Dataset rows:

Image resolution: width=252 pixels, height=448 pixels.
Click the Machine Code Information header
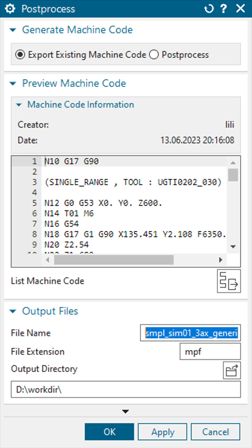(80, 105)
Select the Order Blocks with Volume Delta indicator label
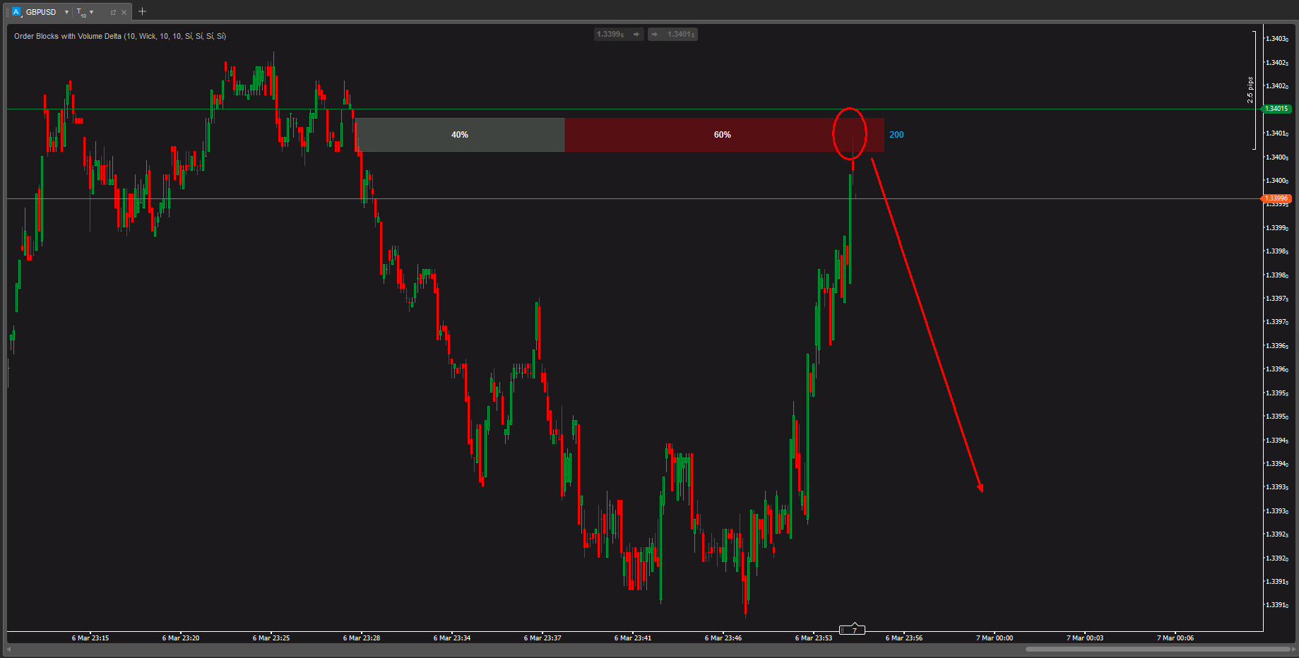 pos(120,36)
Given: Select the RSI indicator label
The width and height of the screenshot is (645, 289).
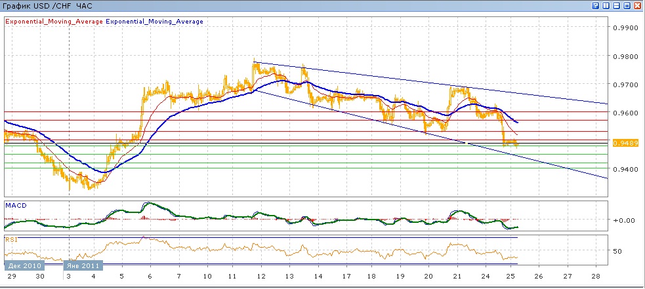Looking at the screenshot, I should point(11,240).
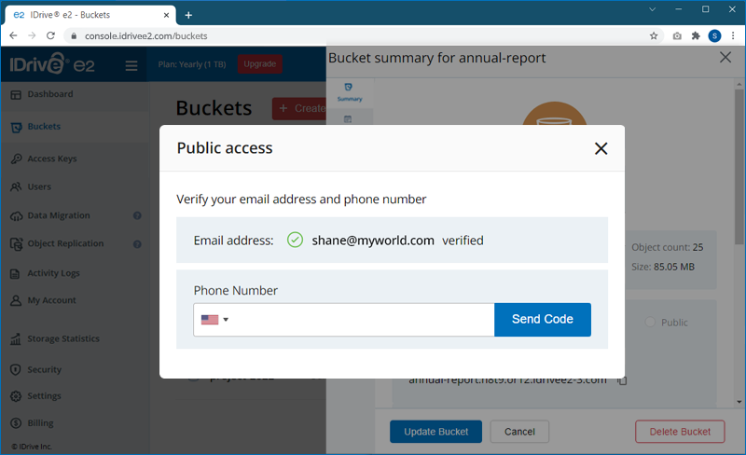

* **Task to complete**: Render each line of the listing above as an item in a numbered list, omitting any blank lines. Leave the pictures out of your answer.

* **Finished answer**:
1. Image resolution: width=252 pixels, height=448 pixels.
2. Click the Machine Code Information header
3. (80, 105)
4. Select the Order Blocks with Volume Delta indicator label
5.  pos(120,36)
6. Given: Select the RSI indicator label
7. The width and height of the screenshot is (645, 289).
8. Looking at the screenshot, I should point(11,240).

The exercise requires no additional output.